# Determine shortest distance a car could stop without causing serious injury

## Homework Statement

It may be assumed that the human body can withstand an acceleration of 3g's without sustaining serious injury. A person is driving a car at 60 miles per hour. Determine the shortest distance such that the car could be brought to a stop (at constant acceleration) without the driver sustaining serious injury.

## Homework Equations

Ag's = a/g
d = (Vi + Vf)/2 * t (d stands for displacement)

## The Attempt at a Solution

I converted the 3g's into an acceleration so I at least have a comparable number when I try and get the answer. 3*32ft/s2 = 96ft/s2

I haven't done this type of problem in quite a few months, so I forget where to start per say. I did convert the 60 miles per hour to feet per second, 88ft/s.

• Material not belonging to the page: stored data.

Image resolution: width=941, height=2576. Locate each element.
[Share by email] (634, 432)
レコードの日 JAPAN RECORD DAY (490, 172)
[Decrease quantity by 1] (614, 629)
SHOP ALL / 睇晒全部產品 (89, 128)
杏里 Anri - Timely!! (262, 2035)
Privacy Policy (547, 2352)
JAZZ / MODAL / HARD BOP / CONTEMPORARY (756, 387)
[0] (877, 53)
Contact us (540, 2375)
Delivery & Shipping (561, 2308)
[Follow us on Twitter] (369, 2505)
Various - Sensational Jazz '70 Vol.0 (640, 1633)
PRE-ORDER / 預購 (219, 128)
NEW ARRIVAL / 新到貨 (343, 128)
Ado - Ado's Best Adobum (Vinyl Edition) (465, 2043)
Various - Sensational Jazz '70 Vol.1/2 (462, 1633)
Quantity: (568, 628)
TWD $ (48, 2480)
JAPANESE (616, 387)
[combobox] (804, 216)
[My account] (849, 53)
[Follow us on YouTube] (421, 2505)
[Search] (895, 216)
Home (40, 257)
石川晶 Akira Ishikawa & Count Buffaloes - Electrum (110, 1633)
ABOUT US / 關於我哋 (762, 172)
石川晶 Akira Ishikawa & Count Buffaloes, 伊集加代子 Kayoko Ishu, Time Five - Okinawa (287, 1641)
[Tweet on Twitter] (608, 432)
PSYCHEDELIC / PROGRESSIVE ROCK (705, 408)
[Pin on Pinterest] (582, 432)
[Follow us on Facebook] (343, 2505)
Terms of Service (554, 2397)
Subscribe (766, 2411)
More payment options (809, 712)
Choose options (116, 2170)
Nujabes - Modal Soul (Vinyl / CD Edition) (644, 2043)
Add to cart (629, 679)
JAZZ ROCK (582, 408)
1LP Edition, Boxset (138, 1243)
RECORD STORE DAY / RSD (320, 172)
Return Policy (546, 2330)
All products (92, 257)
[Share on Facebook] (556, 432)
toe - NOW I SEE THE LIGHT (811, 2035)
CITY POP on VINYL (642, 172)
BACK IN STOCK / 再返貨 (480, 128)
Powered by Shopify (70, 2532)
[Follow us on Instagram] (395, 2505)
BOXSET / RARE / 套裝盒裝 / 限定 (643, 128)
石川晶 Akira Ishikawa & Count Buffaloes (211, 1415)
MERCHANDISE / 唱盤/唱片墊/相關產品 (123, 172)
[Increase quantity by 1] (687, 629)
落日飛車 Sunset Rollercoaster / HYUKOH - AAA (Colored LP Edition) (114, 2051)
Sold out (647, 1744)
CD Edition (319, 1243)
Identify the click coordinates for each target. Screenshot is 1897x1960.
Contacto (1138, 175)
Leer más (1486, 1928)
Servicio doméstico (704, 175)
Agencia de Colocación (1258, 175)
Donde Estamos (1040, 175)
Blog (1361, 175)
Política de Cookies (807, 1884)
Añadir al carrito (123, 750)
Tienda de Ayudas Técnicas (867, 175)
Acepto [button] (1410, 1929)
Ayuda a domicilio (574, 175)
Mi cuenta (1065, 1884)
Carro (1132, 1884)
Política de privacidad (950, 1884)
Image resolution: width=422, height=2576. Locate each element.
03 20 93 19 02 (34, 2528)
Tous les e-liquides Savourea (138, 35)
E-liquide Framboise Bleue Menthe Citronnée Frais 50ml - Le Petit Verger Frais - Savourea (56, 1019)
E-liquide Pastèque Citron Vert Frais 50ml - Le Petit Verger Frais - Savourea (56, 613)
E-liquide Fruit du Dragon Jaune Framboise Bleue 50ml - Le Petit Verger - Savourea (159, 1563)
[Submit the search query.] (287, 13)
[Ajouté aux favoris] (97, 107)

I don't remember if the equation I listed above is the right one to use in this situation, especially since I don't know time or the displacement.

TSny
Homework Helper
Gold Member
If you are initially traveling at 88 ft/s, how much time will it take to come to rest if you are decelerating at 96 ft/s per second?

Then you can use your distance formula.

(There are also other formulas for constant acceleration. There's a formula that will give you the distance directly from the initial and final velocities and the acceleration without needing the time.)

You need to use an equation that doesn't involve time.
You can use
v^2 = u^2 + 2as

thank you! I figured I had the information I needed, I just wasn't sure about the equation necessary to find the solution.